WHAT IS REQUIRED
Pictures stay out. Everything else in the listing below gets written out exactly.

# # # # #

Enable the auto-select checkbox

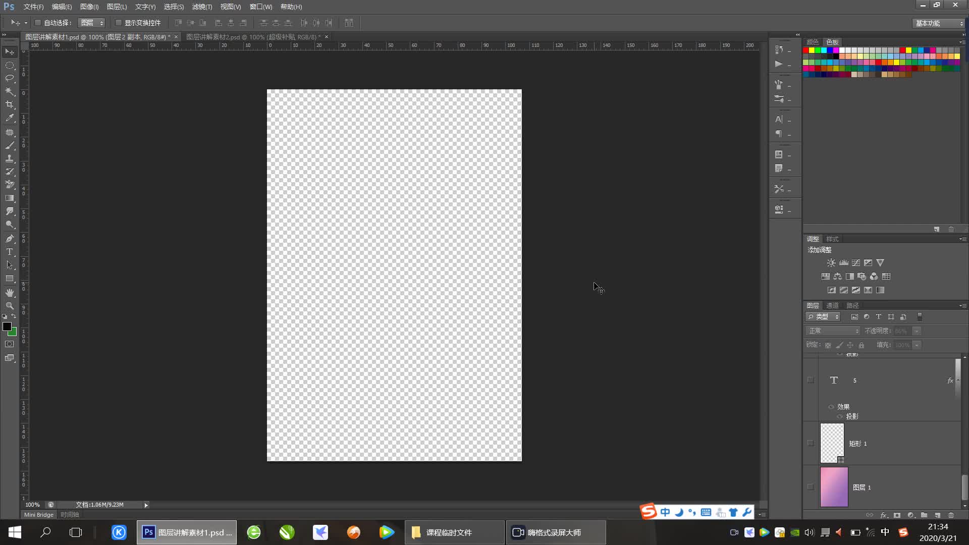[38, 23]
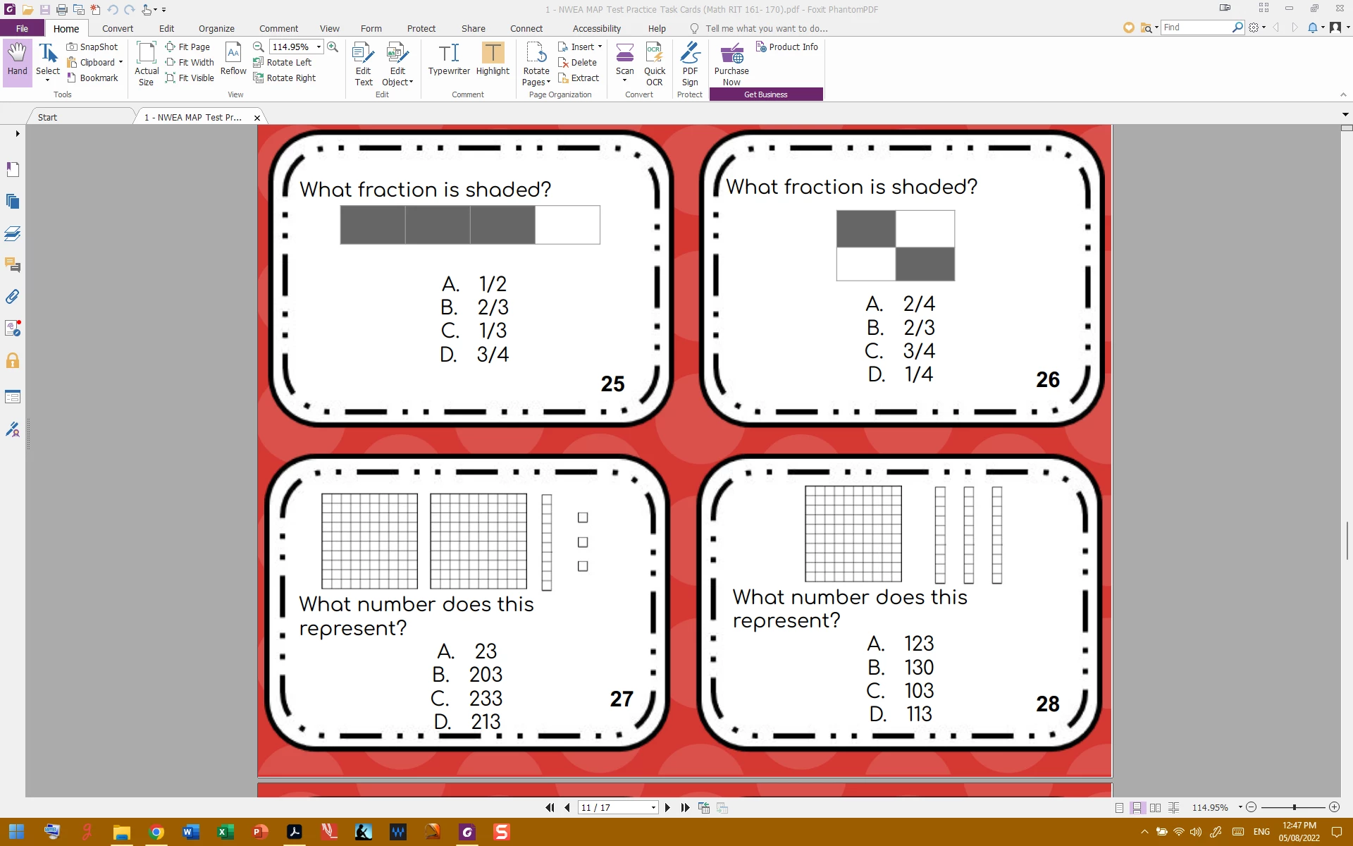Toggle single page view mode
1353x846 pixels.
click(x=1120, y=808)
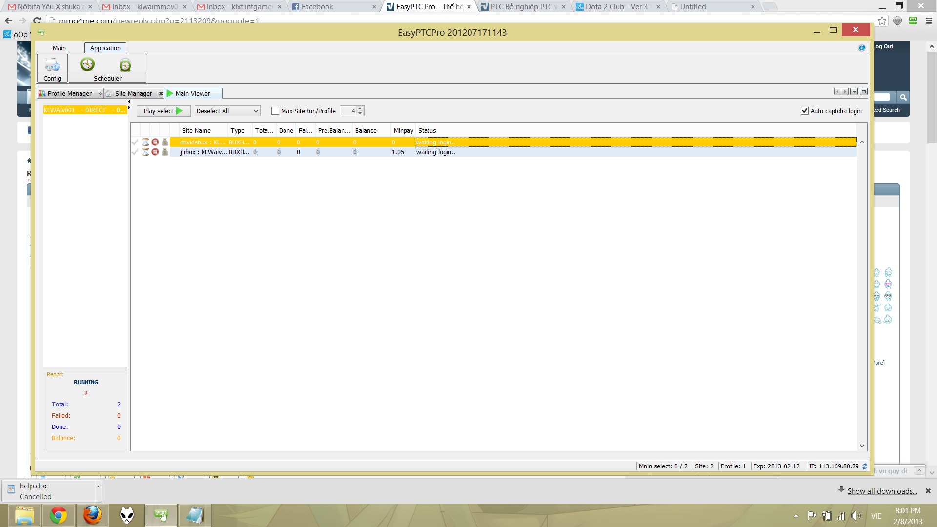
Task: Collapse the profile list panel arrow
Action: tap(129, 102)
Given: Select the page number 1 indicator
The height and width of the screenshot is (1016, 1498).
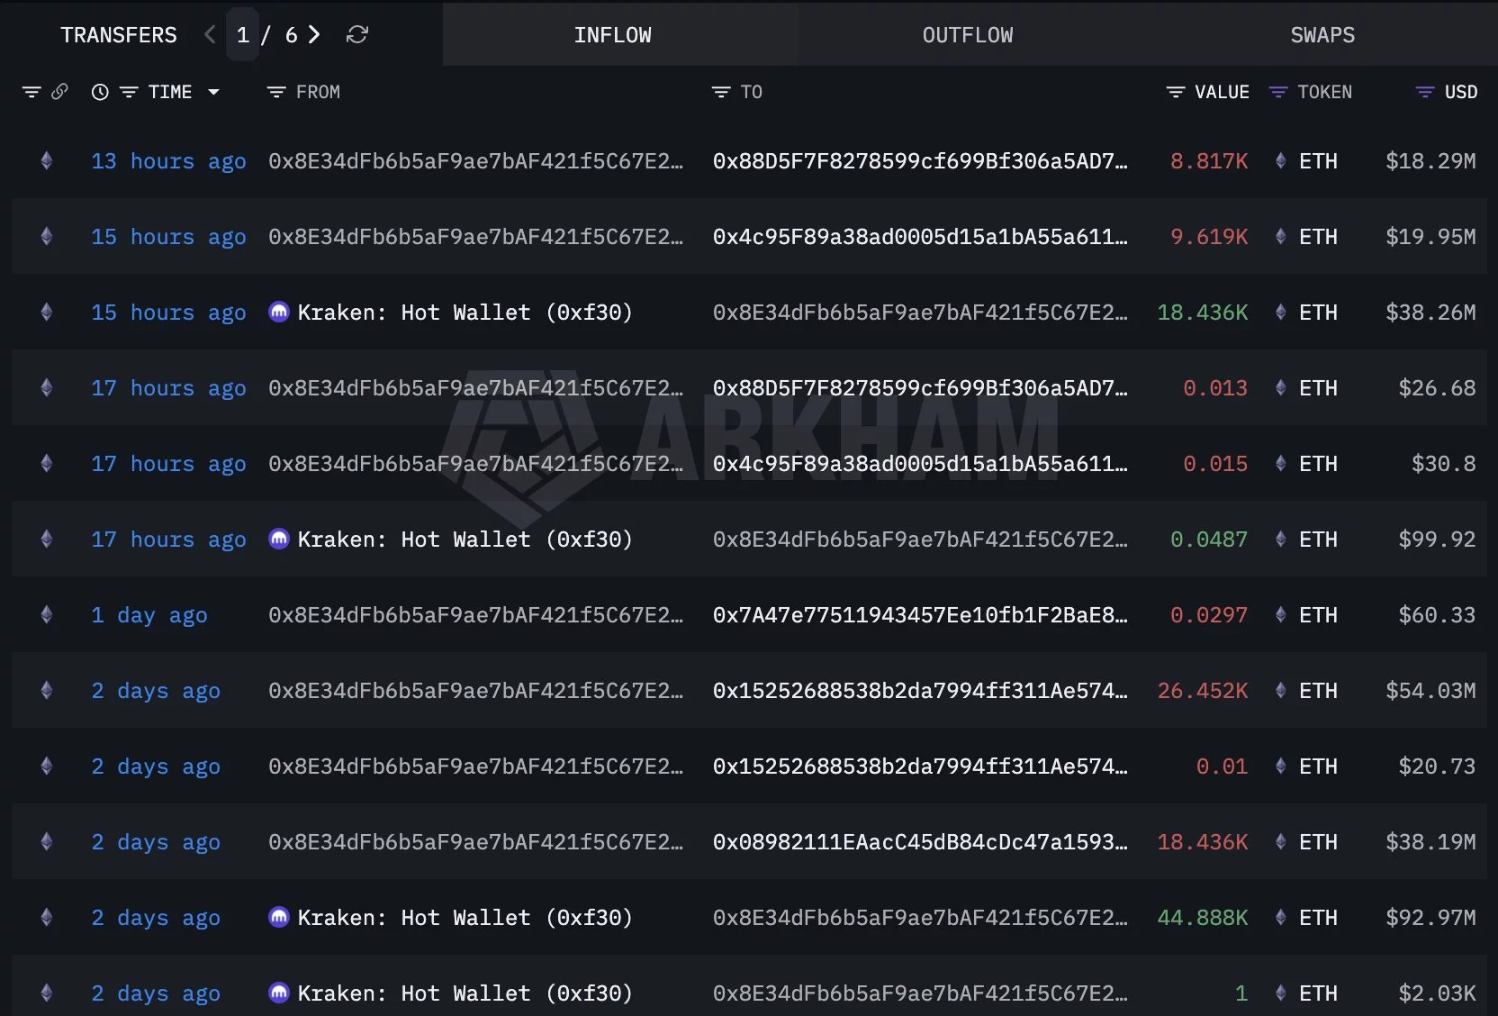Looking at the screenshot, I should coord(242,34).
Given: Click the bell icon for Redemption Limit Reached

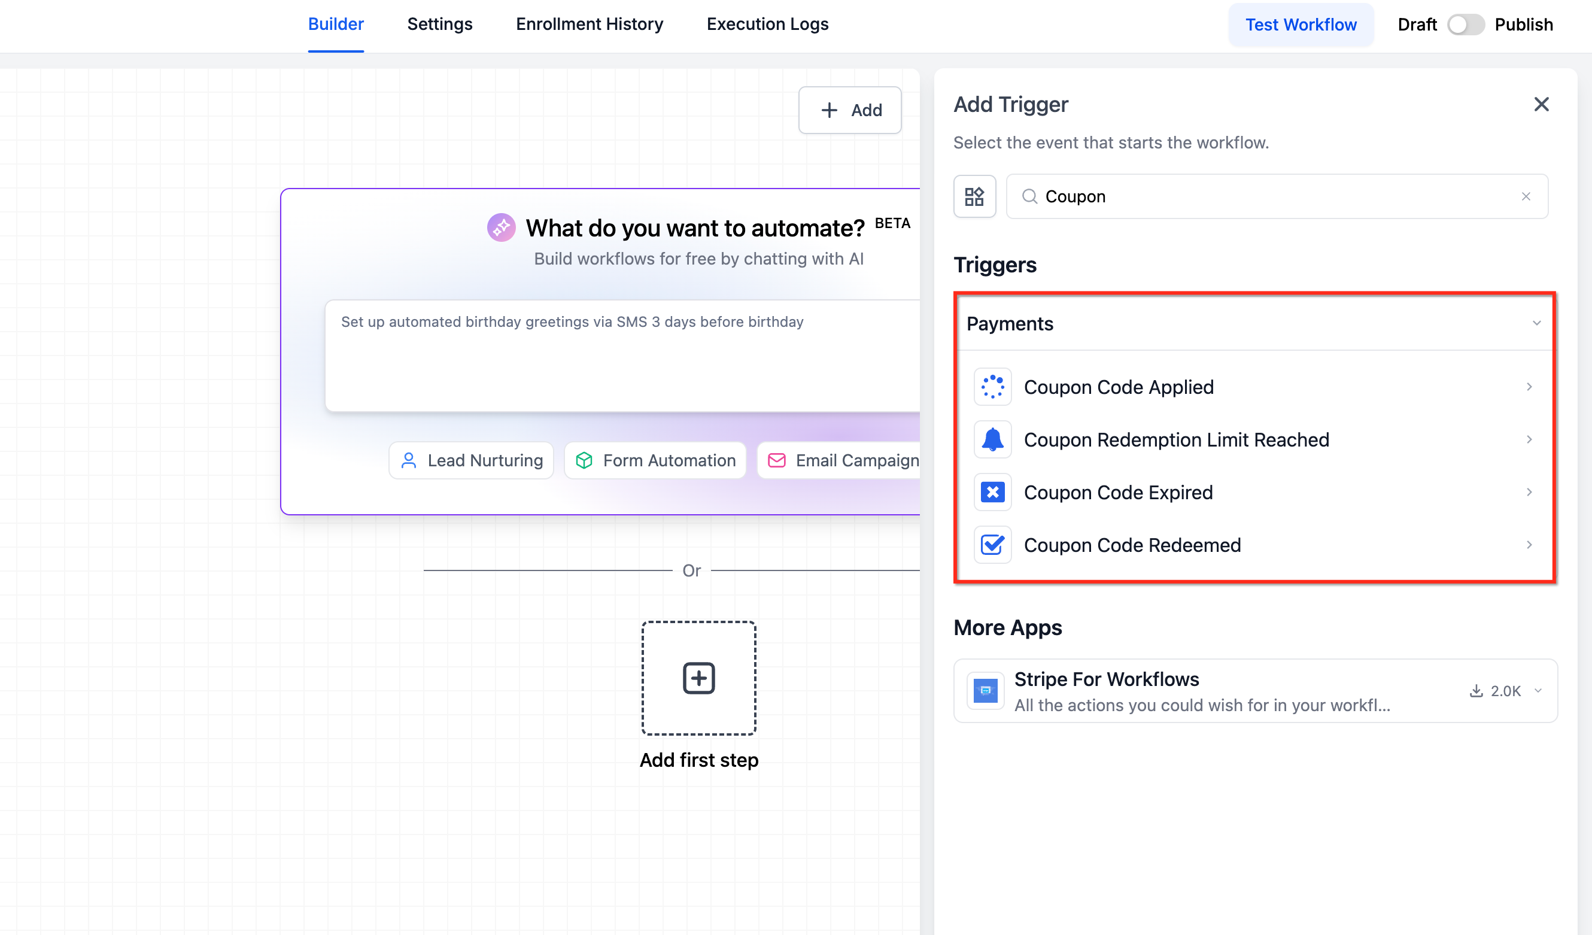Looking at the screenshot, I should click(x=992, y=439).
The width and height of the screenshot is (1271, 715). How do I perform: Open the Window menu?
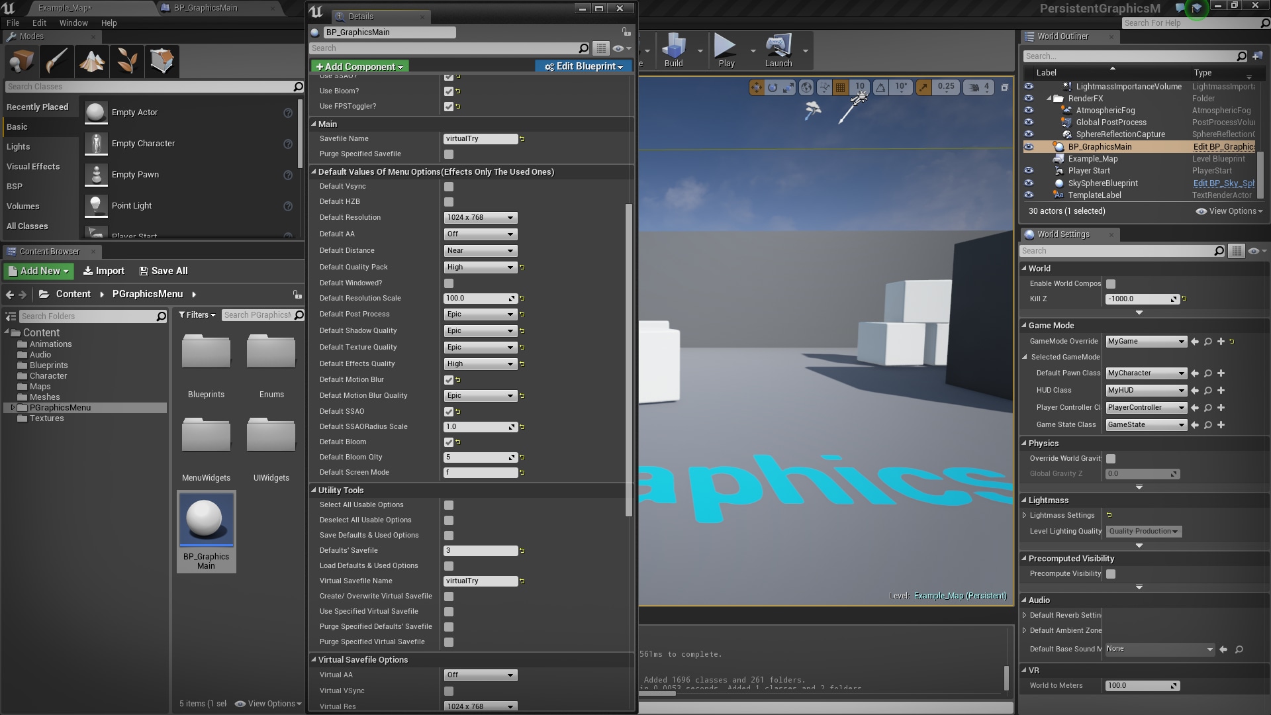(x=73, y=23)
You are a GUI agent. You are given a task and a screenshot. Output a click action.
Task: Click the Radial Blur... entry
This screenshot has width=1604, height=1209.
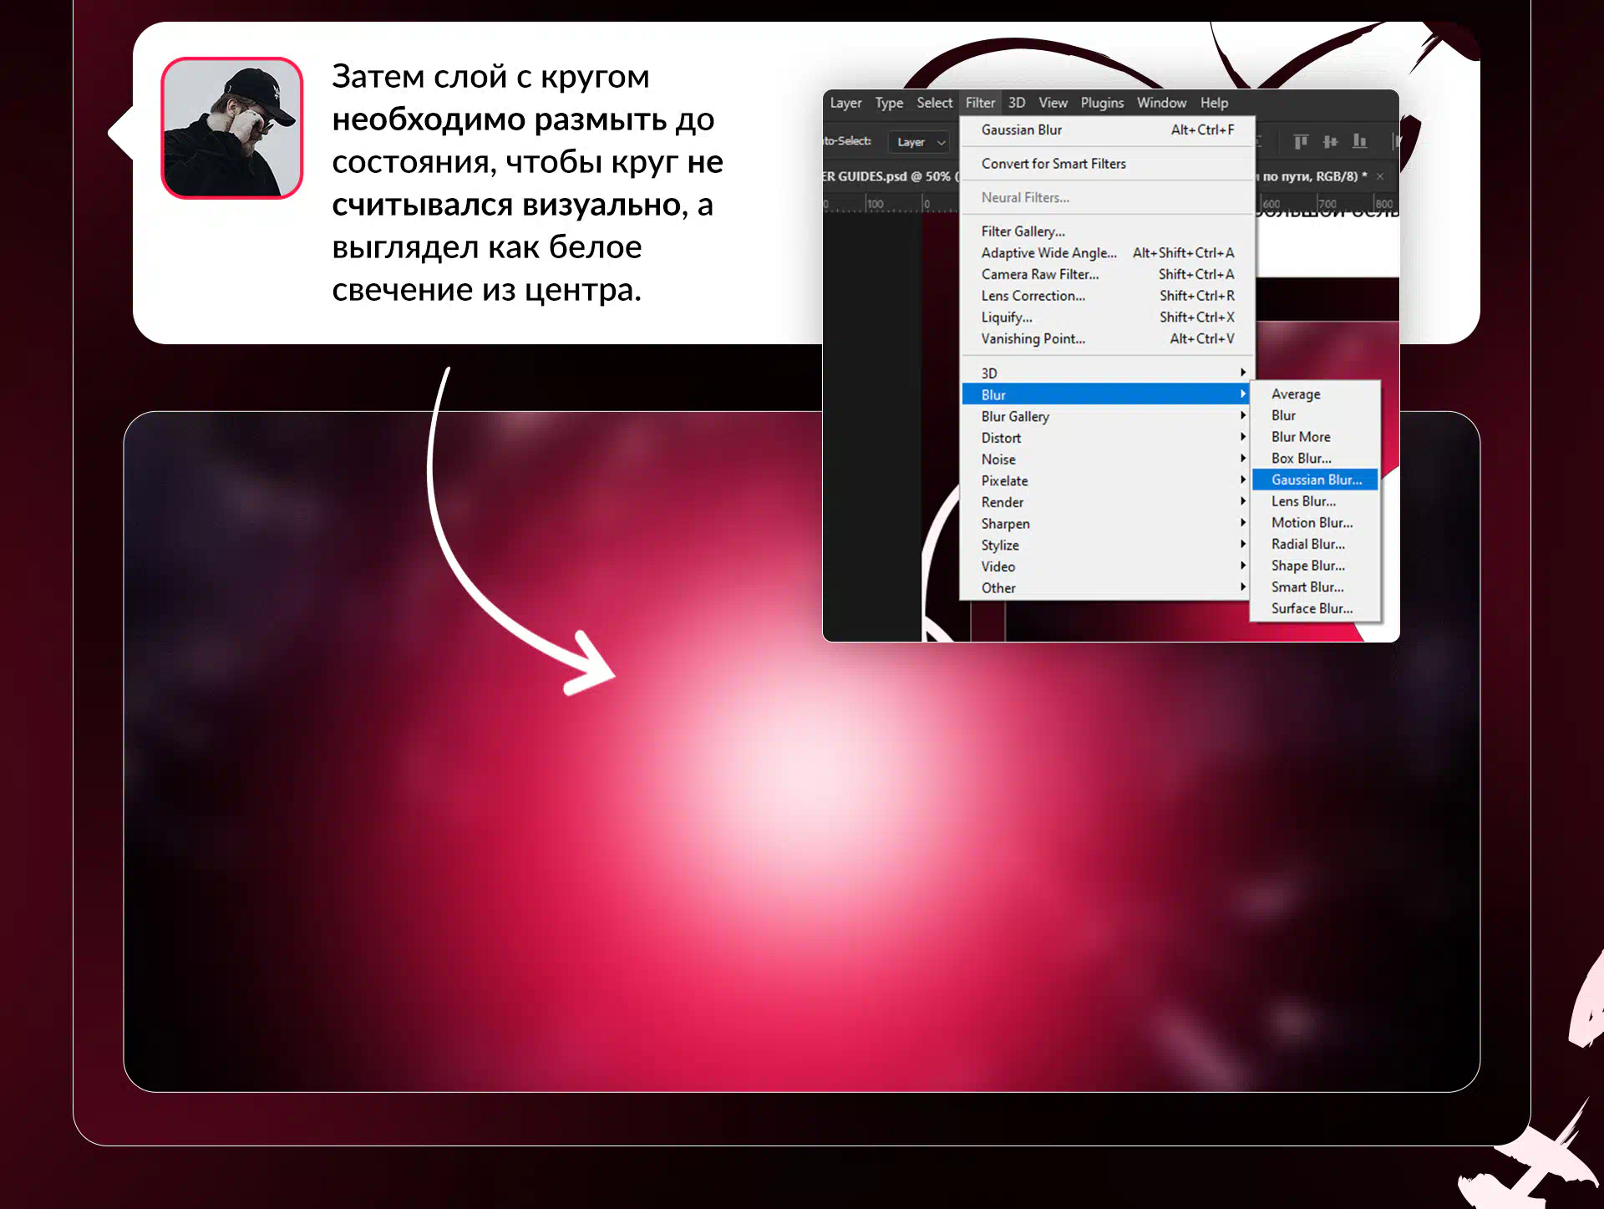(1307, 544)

# # # # #

EXERCISE RESULT
Enable the auto-select checkbox

[38, 23]
Toggle single page view mode
1353x846 pixels.
click(x=1120, y=808)
Task: Collapse the profile list panel arrow
Action: tap(129, 102)
Given: Select the page number 1 indicator
The height and width of the screenshot is (1016, 1498).
Looking at the screenshot, I should coord(242,34).
Given: Click the bell icon for Redemption Limit Reached

Looking at the screenshot, I should click(x=992, y=439).
The width and height of the screenshot is (1271, 715). How do I perform: Open the Window menu?
(x=73, y=23)
You are a GUI agent. You are given a task and a screenshot. Output a click action.
Task: Click the Radial Blur... entry
This screenshot has width=1604, height=1209.
(1307, 544)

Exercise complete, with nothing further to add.